In [None]:
from google.colab import drive
drive.mount('/content/drive')

%cd /content/drive/MyDrive/EECS_442 Final Proj/

Mounted at /content/drive
/content/drive/.shortcut-targets-by-id/1Sc7VSl-7PU4L0hxklxePzLVSFNQ7pnLE/EECS_442 Final Proj


In [None]:
import os
import torch
import numpy as np
import pandas as pd
import math
import cv2
import json
import glob
import torchvision.transforms as transforms
from torch import nn
import torch.nn.functional as F
from torch.utils.data import Dataset, DataLoader
from torchvision import models as torch_models
from tqdm.auto import tqdm
from torchsummary import summary
import torch.optim as optim
from sklearn.metrics import accuracy_score

In [None]:
%cd /content/drive/MyDrive/EECS_442 Final Proj/WLASL/


/content/drive/.shortcut-targets-by-id/1Sc7VSl-7PU4L0hxklxePzLVSFNQ7pnLE/EECS_442 Final Proj/WLASL


In [None]:
if torch.cuda.is_available():
    print("GPU")
    device = 'cuda'
else:
    print("CPU")
    device = 'cpu'

GPU


# Import Dataset

In [None]:
from torch.utils.data import Dataset
from sklearn.preprocessing import OneHotEncoder, LabelEncoder
import random


def labels2cat(label_encoder, list):
    return label_encoder.transform(list)

def compute_difference(x):
    diff = []

    for i, xx in enumerate(x):
        temp = []
        for j, xxx in enumerate(x):
            if i != j:
                temp.append(xx - xxx)

        diff.append(temp)

    return diff



class Sign_Dataset2(Dataset):
    def __init__(self, index_file_path, split, pose_root, sample_strategy='rnd_start', num_samples=25, num_copies=4,
                 img_transforms=None, video_transforms=None, test_index_file=None):
        assert os.path.exists(index_file_path), "Non-existent indexing file path: {}.".format(index_file_path)
        assert os.path.exists(pose_root), "Path to poses does not exist: {}.".format(pose_root)

        self.data = []
        self.label_encoder, self.onehot_encoder = LabelEncoder(), OneHotEncoder(categories='auto')

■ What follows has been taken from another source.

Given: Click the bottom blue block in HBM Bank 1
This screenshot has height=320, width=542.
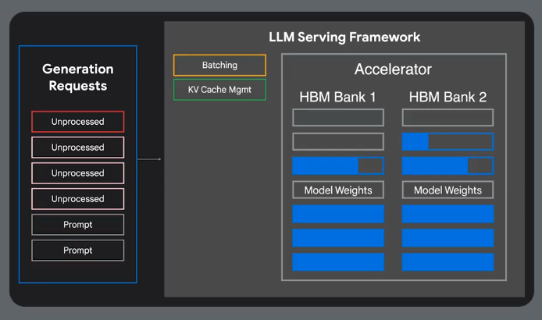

        if type(split) == 'str':
            split = [split]

        self.test_index_file = test_index_file
        self._make_dataset(index_file_path, pose_root, split)

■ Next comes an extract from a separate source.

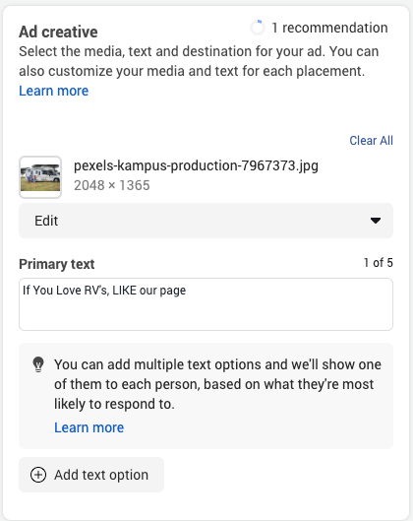Click Clear All to remove media

[x=371, y=141]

        self.index_file_path = index_file_path
        self.pose_root = pose_root
        self.framename = 'image_{}_keypoints.json'
        self.sample_strategy = sample_strategy
        self.num_samples = num_samples

        self.img_transforms = img_transforms
        self.video_transforms = video_transforms

        self.num_copies = num_copies

    def __len__(self):
        return len(self.data)

    def __getitem__(self, index):
        video_id, gloss_cat, frame_start, frame_end = self.data[index]
        # frames of dimensions (T, H, W, C)
        x = self._load_poses(video_id, frame_start, frame_end, self.sample_strategy, self.num_samples)

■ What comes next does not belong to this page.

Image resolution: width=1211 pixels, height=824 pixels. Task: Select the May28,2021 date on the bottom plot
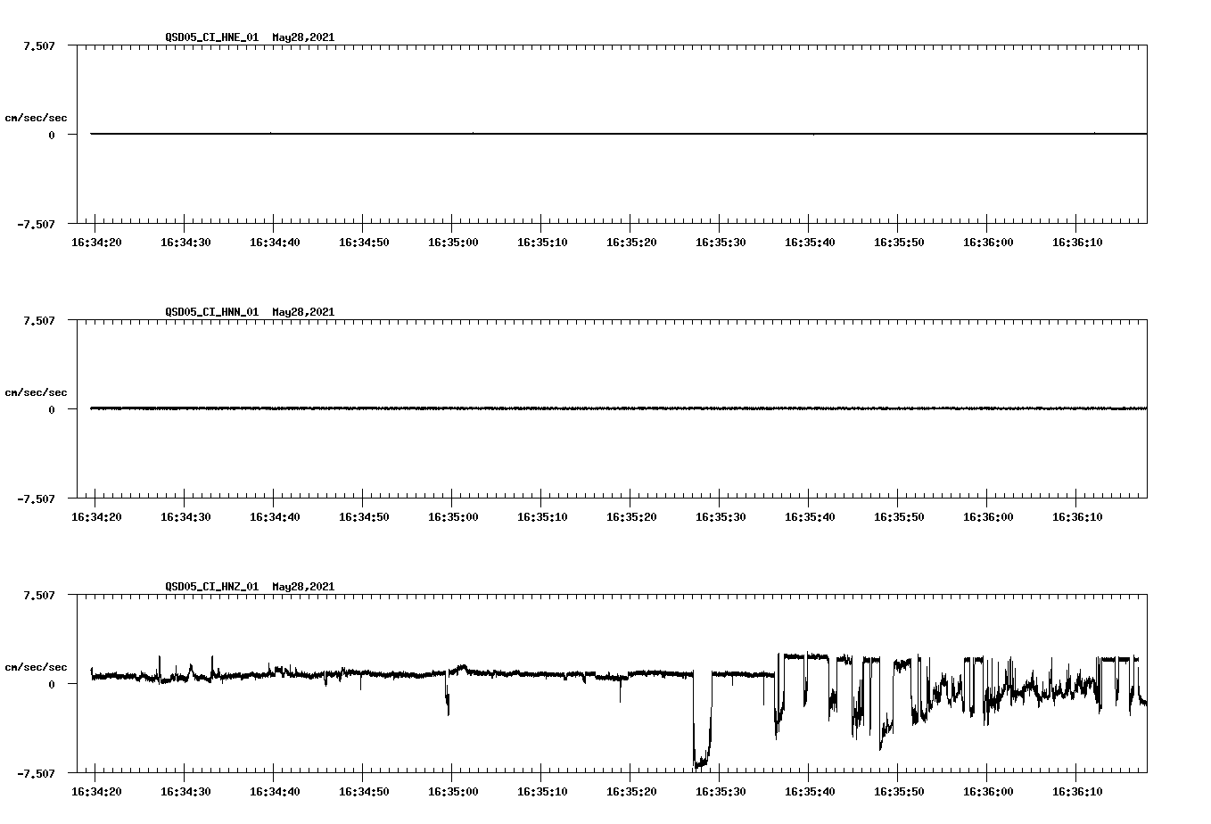[x=302, y=587]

        if self.video_transforms:
            x = self.video_transforms(x)

        y = gloss_cat

        

        return x, y, video_id

    def _make_dataset(self, index_file_path, pose_root, split):
        with open(index_file_path, 'r') as f:
            content = json.load(f)

        vid_ids = os.listdir(pose_root)
        
        glosses = sorted([gloss_entry['gloss'] for gloss_entry in content])

        self.label_encoder.fit(glosses)
        self.onehot_encoder.fit(self.label_encoder.transform(self.label_encoder.classes_).reshape(-1, 1))

        if self.test_index_file is not None:
            print('Trained on {}, tested on {}'.format(index_file_path, self.test_index_file))
            with open(self.test_index_file, 'r') as f:
                content = json.load(f)

        # make dataset
        for gloss_entry in content:
            gloss, instances = gloss_entry['gloss'], gloss_entry['instances']
            gloss_cat = labels2cat(self.label_encoder, [gloss])[0]

            for instance in instances:
                if instance['video_id'] not in vid_ids:
                    continue
                if instance['split'] not in split:
                    continue

                frame_end = instance['frame_end']
                frame_start = instance['frame_start']
                video_id = instance['video_id']

                instance_entry = video_id, gloss_cat, frame_start, frame_end
                self.data.append(instance_entry)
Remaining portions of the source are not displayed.